I feel like it's been forever since I have written an update. These last two weeks went by pretty fast when I look back on them, but they were absolutely exhausting. Each day actually felt like a full time job. I woke up and just getting out of bed and getting dressed made me feel like I'd been in the gym, doing sit-ups for two full hours. Most mornings, I woke up, was in the pool by 8:30 (for an hour) and then back to the gym for three full hours of therapy. Many days, I still ended up going to the wellness gym in the afternoon to ride the bike or get in a standing frame, as if four full hours of pushing my body to pure exhaustion wasn't enough. Last week, I even went back to the room and studied until bed because I had an exam on Saturday. I was also crazy enough to have gone to the gym last Monday and lifted weights, but was really paying for it by the end of the week (I could hardly hold myself up with the walker!). I was so used to how things used to be when I was in therapy over five months ago. I never really fatigued before and couldn't understand why everyone else would talk about how tired they were by Thursday that they barely made it back by Friday. Trust me, I understand now. I think everything was just passive up until now...I wasn't strong enough to actually do the work myself. I was just letting the therapists move me, but now I'm strong enough to be doing the work on my own. All the therapists even tell me "I'm not even doing anything!" during each session (oh, and I know it, because I'M doing all the work!)
I really ended this week strong, despite how many times I wanted to stop right there in the middle of the gym. I started the week by discovering that I could crawl in the pool- both on my hands and knees and just on my knees (while holding my therapist's hands). The next pool session, we tried it again, but Dennis made me crawl while on the treadmill. This meant one thing--I had to go fast enough to keep up with the treadmill speed! We also even used the walker on the treadmill and I had to walk forward and backwards (it was as hard as it sounds!) The most difficult part was holding my own hips and stepping, all while moving the walker.
Every time we did something in the gym, it was better than the previous attempt. The therastride was better Friday than I'd ever done it and the techs even commented on how different it seemed than past sessions. Same with walking over ground. I still use the waist harness attached to the lift over head to take away some of the body weight, making it a little easier for me. And I still had someone at my hips, helping keep me up straight, but it was still improving. By the end of last week, I didn't need the upper body harness (which was a huge improvement since August...I actually remember Dennis trying to take away that support and I just fell forward. I went home and told Dusty I was never going to be able to walk because I couldn't even support my own upper body, let alone do the rest of what is required to walk). Then yesterday, we did the walking over ground as my last activity. I was tired from already being in the gym for three hours and because it was Friday, but I was going to give it my all right up until the very end. I had the lower harness on and someone pushing my hips forward a little, so my butt wasn't sticking out (my lower abs still aren't quite strong enough to keep my in good position for very long--what my therapists call a "posterior pelvic tilt." I like to relax in a more anterior position).
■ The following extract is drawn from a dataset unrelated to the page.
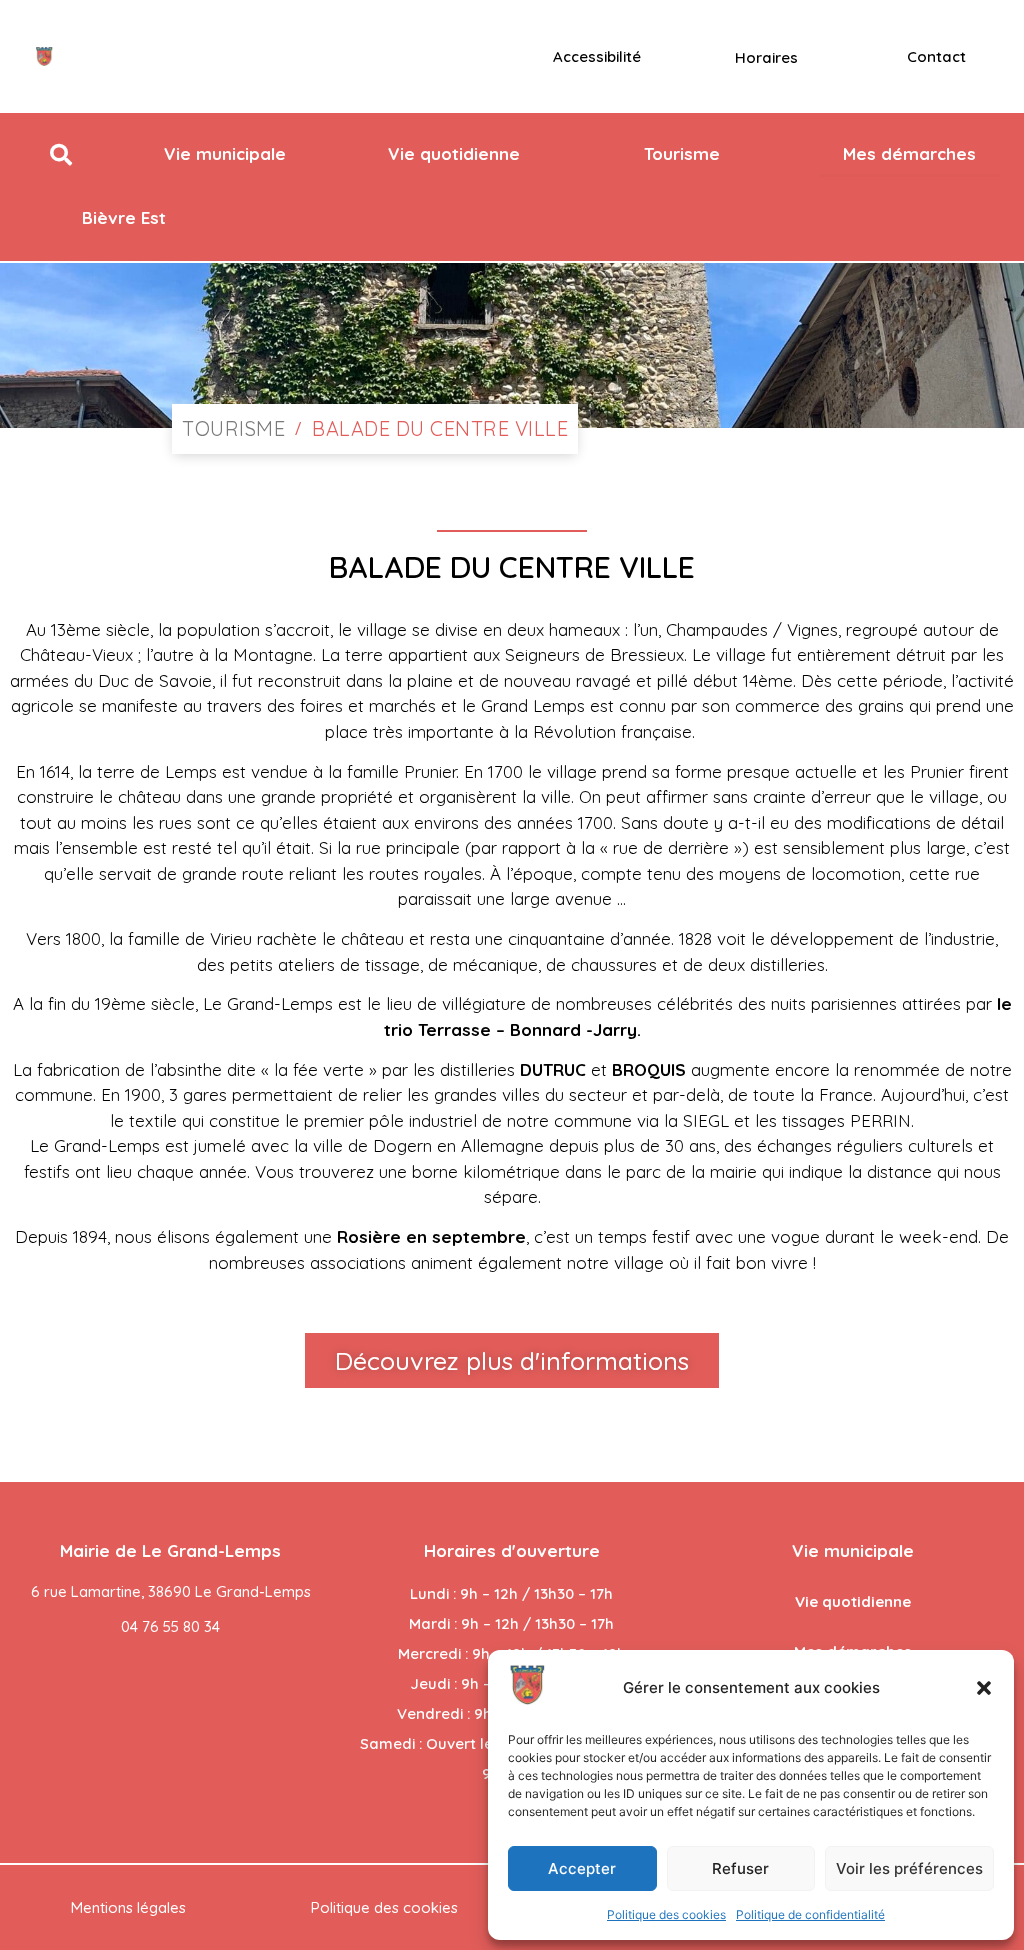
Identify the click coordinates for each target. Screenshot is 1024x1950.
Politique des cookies (666, 1914)
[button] (984, 1688)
I was using a walker and Erin was in front of me, keeping my stance knee straight so that I could get a better weight shift on it, but the stepping with the other leg was ALL ME. For the first time! I didn't need any help pulling my foot through. I'm usually able to initiate a step, or complete it, but the main problem is that my toes always get caught. Well, for the first time, that wasn't happening at all. It went so well and I was so tired, but also so determined. I completed as many laps up and down the gym as time would allow and am surprised I didn't sleep the whole way home.
I know I have a long ways to go, but I'm really thankful that I still have yet to hit that "plateau" of progress that everyone keeps warning me about. I go weeks without thinking much has changed and then it takes a week like I just had to show me how much really has changed. It takes a therapist saying "I wonder if you can do this." or Mom saying "I had a dream that you could do this, let's try it." It's one small goal at a time, which has been hard for me, because I'd rather chase after the big goals and achieve the whole picture, but KKI instills new hope in me every time I'm there and I'm so thankful my path has led me there because I don't think I would've been able to see this much improvement (and continue to) if I weren't there.